Word relations in one transcript of lesbians and queer women who came out between 1983-2008 in NYC.  Jen Jack Gieseking CC BY-NC 2013
Word relations in one transcript of lesbians and queer women who came out between 1983-2008 in NYC.
Jen Jack Gieseking CC BY-NC 2013

Pretty, right? Um-hm. And so awesome, and so opaque.

Text analysis allows one to quickly visualize the meanings and agendas present within a text, live conversation, broadcast, or interview. Or, it should allow one to do all of this magic but it takes work. The algorithm I kicked off the analyses of the focus group transcripts to create the graph above has proven a bad fit. I appreciated a recent hacker’s post I found comparing the wonders of Gephi and MALLET, and drew upon that same script to create my dataset. This script or algorithm parsed my dataset into looking for patterns in the words the women in my research used in conversation. It also sliced and diced the words by syllable; so much for a lesbian feminist aim to honor these women’s voices. However, this was just an early try and the resultant visualization is so stunning and, unsurprisingly then, so opaque. It tells two other stories though…

First, at a recent book club with Kate Crawford and her dazzling colleagues at the MSRNE Social Media Collective NERD in Boston, Kate made a dazzling and passionate argument that the debates over the data and big data have past us by. Data is out there. Data is often not under our control. While we can edit what data Acxiom has on us to make a clear record of ourselves–innocent until proven guilty, except by data–we are just cleaning their data for them.

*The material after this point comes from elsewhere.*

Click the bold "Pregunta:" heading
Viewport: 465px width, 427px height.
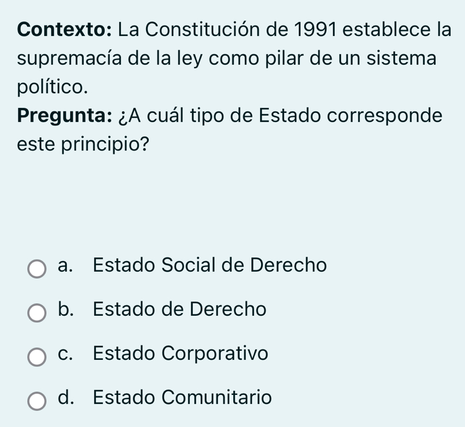(63, 116)
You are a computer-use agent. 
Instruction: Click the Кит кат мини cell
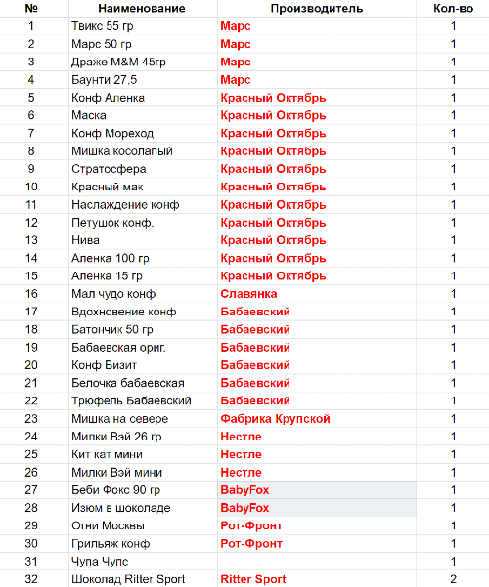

The neoliberal project of a daily data cleanse to prove I am myself for corporate marketing units and government groups stands before me and the rest of us as well. But that data aside, Kate urged, much is left for debate especially those algorithms that work through our data based on certain presumptions and hypotheses.

This may seem a-okay to many that we can clean our data, and smart people know how to make algorithms. Alas, think again. Many presumptions we have about people have proven horribly cataclysmic in the ways we code and produce society. You might have heard for this thing called racism, for example. Critical geographer Stephen Graham has written a rather stunning piece of what he calls software-sorted geographies that shows how social inequalities are continually (re)written into code such as the way facial recognition software is more likely to recognize people of color than white people. This isn’t a-okay. This is violence.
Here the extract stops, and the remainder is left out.